It’s no more than an early indicator now, but soon California’s oil/gas-rich and agricultural-based central valley may become a harbinger for America’s transition to the post-carbon age. A host of small alternative energy businesses are springing up in the oil and farm heartland of the state, along with a proposed cutting-edge carbon capture and storage (CCS) project that recently won a $308 million U.S. Department of Energy (DOE) grant from the stimulus package.

Gov. Arnold Schwarzenegger’s office has been quick to seize the opportunity to promote progress in its green jobs push, although the state overall and the San Joaquin Valley, in particular, show double-digit unemployment figures exceeding 12% in some areas, the central valley being one of them.

With this increased joblessness, the usually skeptical oil and farming sectors that in the past would pay little attention are now embracing solar energy and other alternatives as “well suited” for the central valley, according to recent local news reports in the Fresno Bee and other major news media in the sprawling region within the nation’s most populous state.

As of Oct. 31 Fresno County had 41 companies apply for state solar energy rebates, a better than threefold jump in two years, according to a sales executive with REC Solar Inc., a San Luis Obispo-based firm with 30 employees in Fresno, the Bee reported.

Among the recent influx of alternative energy organizations in the Fresno area is a nonprofit, Grid Alternatives, which opened an office in July with four paid employees and two volunteers from the federal AmeriCorps VISTA community service programs. The organization is helping qualified low-income families cut their energy bills with solar installations.

Farther south down by the Bakersfield area, energy giants from BP Alternative Energy, Rio Tinto, Occidental Petroleum, Southern California Edison Co. and Hydrogen Energy International are involved in a $1 billion hydrogen-fired power generation and CCS project in the oil/gas fields near Occidental’s Elk Hills production fields. The project, now sporting the DOE stimulus package grant, promises to give a $2 billion boost to California’s sagging economy with up to 1,500 new construction jobs and 100 long-term operating jobs.

The Hydrogen Energy California (HECA) project recently was accepted by the California Energy Commission (CEC) for its 12-month permitting process. As proposed the project envisions a 250 MW generation plant in Kern County in the southern end of the central valley. The five-member CEC deemed HECA to be “data adequate” and ready for the state’s year-long power plant permitting process at the end of the summer (see Power Market Today, Aug. 31).

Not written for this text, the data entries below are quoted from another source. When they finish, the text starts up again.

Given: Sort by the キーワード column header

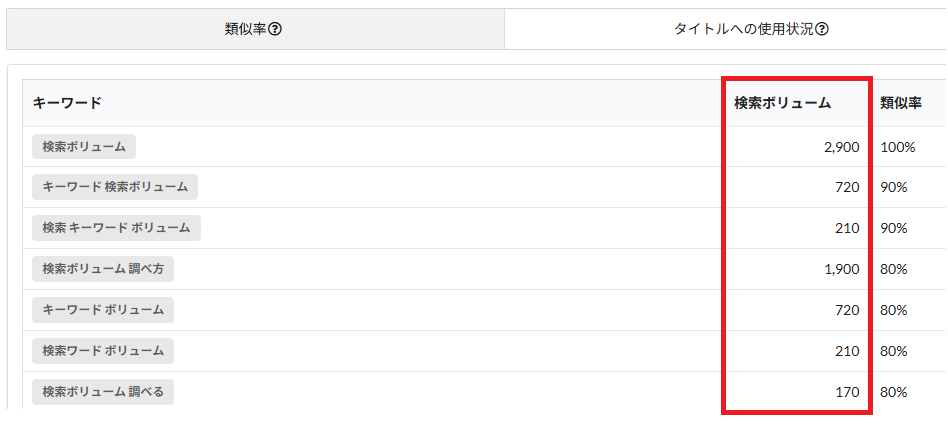Looking at the screenshot, I should pos(67,103).

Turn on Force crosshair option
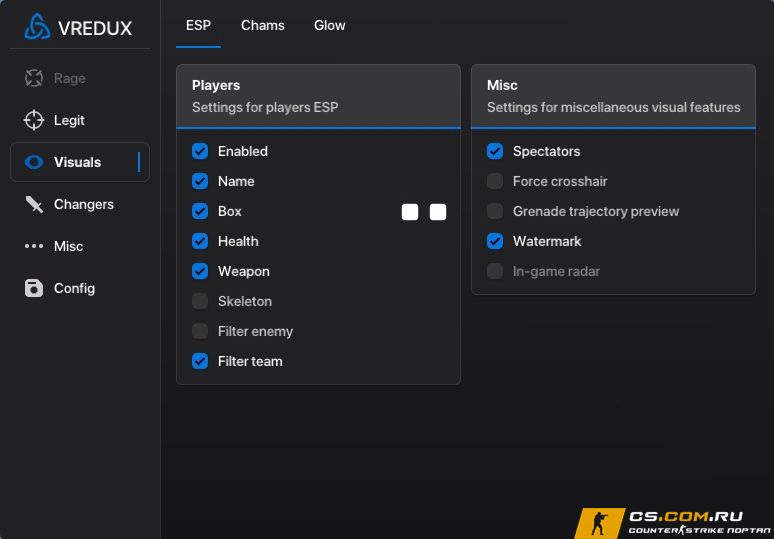[x=495, y=181]
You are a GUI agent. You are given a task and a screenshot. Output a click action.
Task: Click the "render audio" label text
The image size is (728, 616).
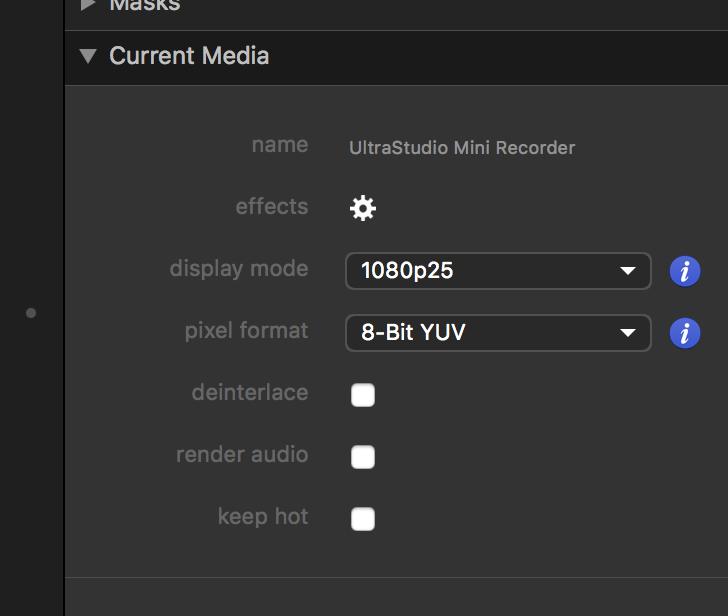[x=242, y=455]
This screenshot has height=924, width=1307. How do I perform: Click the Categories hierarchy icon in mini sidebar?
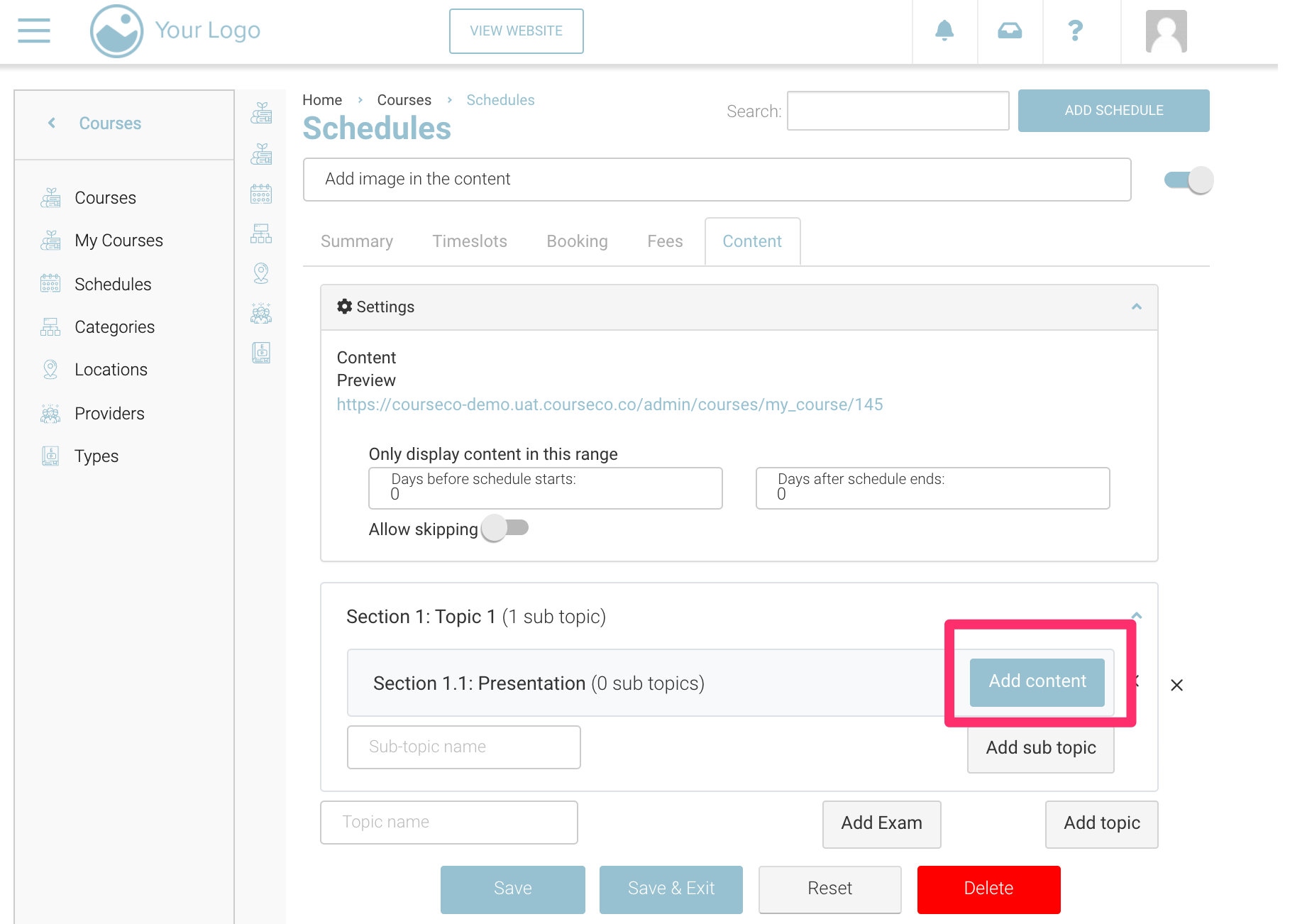[261, 233]
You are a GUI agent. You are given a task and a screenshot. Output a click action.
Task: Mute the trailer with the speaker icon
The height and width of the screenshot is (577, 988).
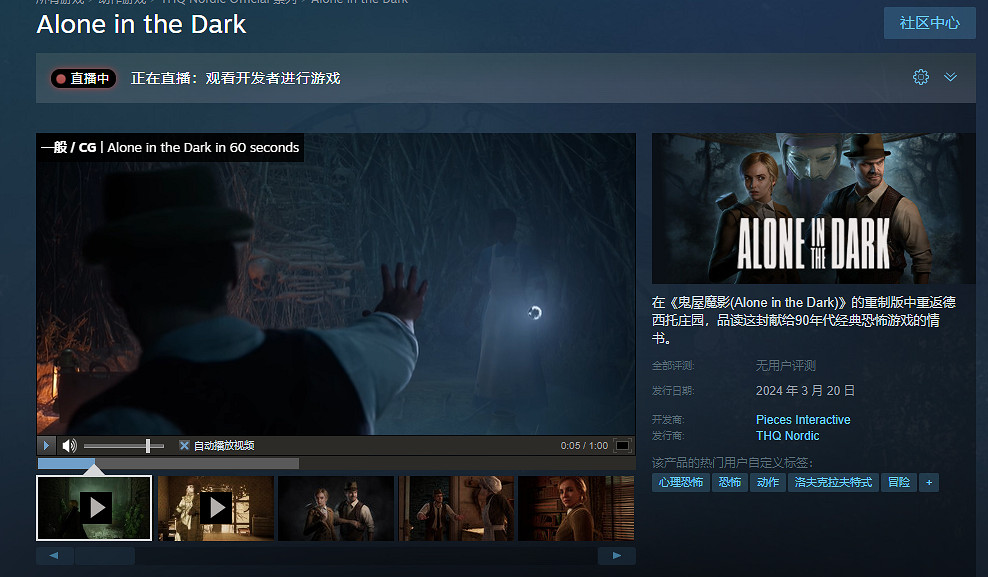69,445
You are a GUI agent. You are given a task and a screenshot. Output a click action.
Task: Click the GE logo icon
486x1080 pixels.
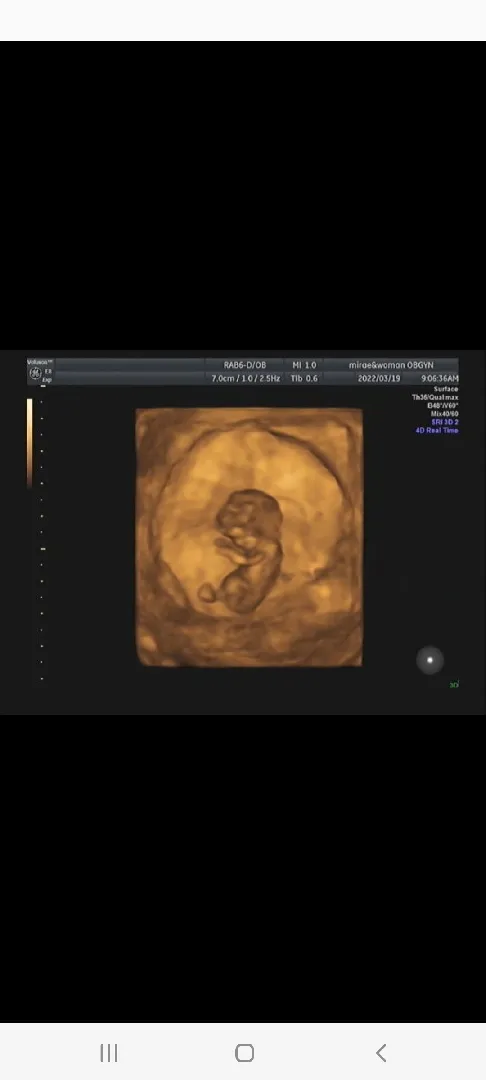[35, 374]
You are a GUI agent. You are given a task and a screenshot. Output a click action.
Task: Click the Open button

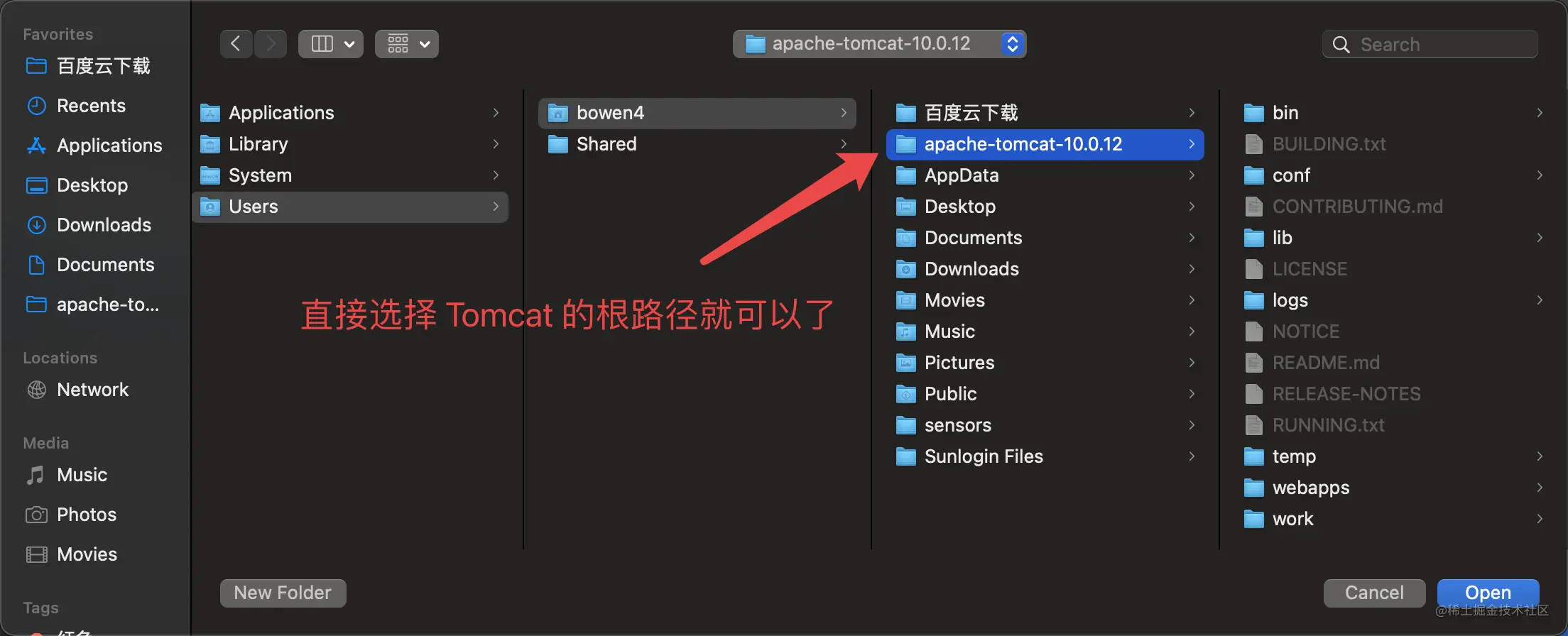(1488, 593)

Even with the latest large awards, Schwarzenegger’s staff indicated that the governor will continue to press the Obama administration for more funds.

“The governor’s leadership is critical,” according to Jonathan Briggs, an executive in the Americas for Hydrogen Energy International, writing in an opinion column in the Sacramento Bee. “But California’s regulatory and legislative climate should further encourage the development of new energy technology.”

Briggs argued that governmental incentives need to spread beyond just renewables and energy efficiency to projects like what he called “low-carbon baseload power generation,” such as the demonstration project with carbon capture in which his company is a partner. The carrot he offers is green jobs and a way for “California to turn the corner on job creation.”